**YOUR INSTRUCTIONS**
Locate each line below that contains the string "dashed" and copy those lines in full. Treat uppercase and lowercase letters as different.

**EXERCISE DATA**
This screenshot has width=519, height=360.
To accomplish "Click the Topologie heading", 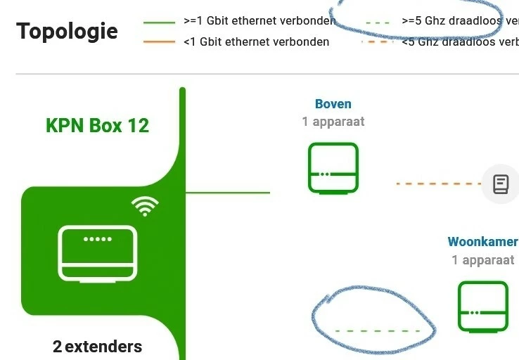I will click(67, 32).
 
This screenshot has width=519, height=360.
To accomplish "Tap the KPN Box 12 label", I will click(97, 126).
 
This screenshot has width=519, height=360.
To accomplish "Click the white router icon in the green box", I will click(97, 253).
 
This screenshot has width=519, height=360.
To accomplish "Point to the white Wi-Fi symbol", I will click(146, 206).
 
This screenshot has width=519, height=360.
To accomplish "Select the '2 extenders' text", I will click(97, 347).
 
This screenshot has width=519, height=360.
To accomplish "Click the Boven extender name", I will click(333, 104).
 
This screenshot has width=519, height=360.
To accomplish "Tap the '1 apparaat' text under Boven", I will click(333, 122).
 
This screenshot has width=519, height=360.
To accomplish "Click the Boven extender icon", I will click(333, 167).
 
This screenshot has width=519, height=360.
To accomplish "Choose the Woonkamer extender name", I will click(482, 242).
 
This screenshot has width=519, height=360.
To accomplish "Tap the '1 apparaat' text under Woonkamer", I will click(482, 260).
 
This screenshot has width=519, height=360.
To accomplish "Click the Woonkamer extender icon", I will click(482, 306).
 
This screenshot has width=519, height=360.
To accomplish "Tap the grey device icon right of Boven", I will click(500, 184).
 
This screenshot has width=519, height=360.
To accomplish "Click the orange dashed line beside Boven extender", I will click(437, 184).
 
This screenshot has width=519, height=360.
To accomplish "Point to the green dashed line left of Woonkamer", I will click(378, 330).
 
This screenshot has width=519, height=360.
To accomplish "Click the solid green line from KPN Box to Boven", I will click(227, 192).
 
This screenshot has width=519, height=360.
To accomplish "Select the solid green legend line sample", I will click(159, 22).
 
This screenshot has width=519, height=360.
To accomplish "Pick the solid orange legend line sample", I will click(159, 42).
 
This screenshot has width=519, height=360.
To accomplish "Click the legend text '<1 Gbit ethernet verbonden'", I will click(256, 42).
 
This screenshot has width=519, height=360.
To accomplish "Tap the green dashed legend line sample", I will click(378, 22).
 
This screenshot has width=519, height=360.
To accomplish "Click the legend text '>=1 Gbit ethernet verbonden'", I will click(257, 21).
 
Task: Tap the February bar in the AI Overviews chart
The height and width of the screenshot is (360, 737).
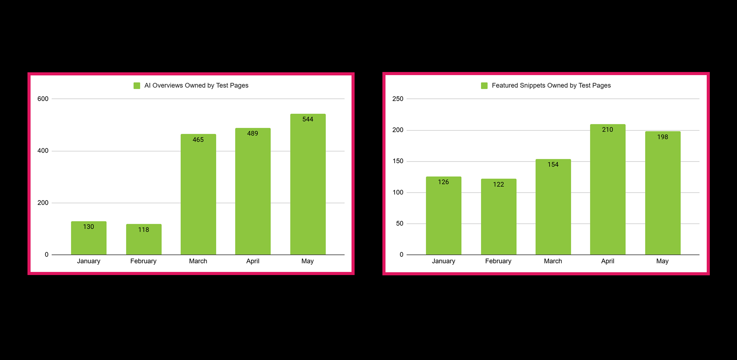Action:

**RESPONSE**
To accomplish "Click the orange dashed line beside Boven extender", I will click(437, 184).
To accomplish "Point to the green dashed line left of Woonkamer", I will click(378, 330).
To accomplish "Tap the green dashed legend line sample", I will click(378, 22).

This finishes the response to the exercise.